»»
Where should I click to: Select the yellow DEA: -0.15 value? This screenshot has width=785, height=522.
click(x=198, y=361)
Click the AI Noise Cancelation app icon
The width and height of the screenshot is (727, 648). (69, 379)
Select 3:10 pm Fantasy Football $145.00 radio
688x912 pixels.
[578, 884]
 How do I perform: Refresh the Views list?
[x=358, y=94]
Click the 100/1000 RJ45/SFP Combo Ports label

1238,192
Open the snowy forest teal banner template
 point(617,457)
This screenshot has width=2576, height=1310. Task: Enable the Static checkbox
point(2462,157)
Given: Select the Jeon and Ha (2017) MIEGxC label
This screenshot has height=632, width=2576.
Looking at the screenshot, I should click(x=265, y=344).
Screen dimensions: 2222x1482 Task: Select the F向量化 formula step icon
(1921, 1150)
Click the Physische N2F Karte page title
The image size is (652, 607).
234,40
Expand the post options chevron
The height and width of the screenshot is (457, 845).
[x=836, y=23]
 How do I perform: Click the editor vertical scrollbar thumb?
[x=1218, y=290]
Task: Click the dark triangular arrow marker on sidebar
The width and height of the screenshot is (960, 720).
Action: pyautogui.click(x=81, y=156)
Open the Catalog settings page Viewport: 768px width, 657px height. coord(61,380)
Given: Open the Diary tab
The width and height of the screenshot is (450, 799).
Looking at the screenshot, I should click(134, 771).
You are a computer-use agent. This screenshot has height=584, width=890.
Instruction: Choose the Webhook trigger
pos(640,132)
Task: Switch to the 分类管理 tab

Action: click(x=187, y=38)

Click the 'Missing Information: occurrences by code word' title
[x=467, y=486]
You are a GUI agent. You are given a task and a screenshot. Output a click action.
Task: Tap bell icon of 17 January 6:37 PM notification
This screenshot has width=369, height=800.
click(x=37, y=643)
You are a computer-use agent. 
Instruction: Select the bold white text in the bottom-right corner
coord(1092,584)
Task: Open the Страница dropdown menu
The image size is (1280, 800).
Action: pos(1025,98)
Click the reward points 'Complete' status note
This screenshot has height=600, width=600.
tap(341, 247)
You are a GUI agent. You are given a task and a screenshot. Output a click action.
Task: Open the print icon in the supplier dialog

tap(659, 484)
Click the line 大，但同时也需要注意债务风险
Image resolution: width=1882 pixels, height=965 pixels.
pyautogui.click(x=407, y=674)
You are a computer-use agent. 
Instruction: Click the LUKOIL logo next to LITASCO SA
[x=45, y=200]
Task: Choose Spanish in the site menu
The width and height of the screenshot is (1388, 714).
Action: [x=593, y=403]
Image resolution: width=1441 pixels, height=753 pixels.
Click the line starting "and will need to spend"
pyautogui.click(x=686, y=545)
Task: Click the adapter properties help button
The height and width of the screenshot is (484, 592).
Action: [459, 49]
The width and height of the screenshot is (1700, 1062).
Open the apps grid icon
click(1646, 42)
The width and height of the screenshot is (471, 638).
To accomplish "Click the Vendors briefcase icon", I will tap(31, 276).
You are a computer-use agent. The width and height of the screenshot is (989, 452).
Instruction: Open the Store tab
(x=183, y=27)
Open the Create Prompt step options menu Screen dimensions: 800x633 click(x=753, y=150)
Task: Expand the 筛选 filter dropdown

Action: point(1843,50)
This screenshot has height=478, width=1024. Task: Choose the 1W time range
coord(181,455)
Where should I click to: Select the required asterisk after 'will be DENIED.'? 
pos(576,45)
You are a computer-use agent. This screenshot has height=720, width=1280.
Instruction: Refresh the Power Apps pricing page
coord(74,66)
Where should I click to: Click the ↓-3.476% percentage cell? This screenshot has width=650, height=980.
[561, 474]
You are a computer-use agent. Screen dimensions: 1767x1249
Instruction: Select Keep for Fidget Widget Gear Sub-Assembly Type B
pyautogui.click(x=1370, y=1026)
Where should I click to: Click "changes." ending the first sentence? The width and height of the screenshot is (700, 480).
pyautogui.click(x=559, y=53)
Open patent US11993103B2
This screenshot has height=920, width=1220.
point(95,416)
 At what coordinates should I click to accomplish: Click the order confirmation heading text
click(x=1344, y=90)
««
Written instruction: Report every line in the entries above that contains the string "step". Case matters.

Exercise result:
Screen dimensions: 2222x1482 Task: Select the F向量化 formula step icon
Open the Create Prompt step options menu Screen dimensions: 800x633 click(x=753, y=150)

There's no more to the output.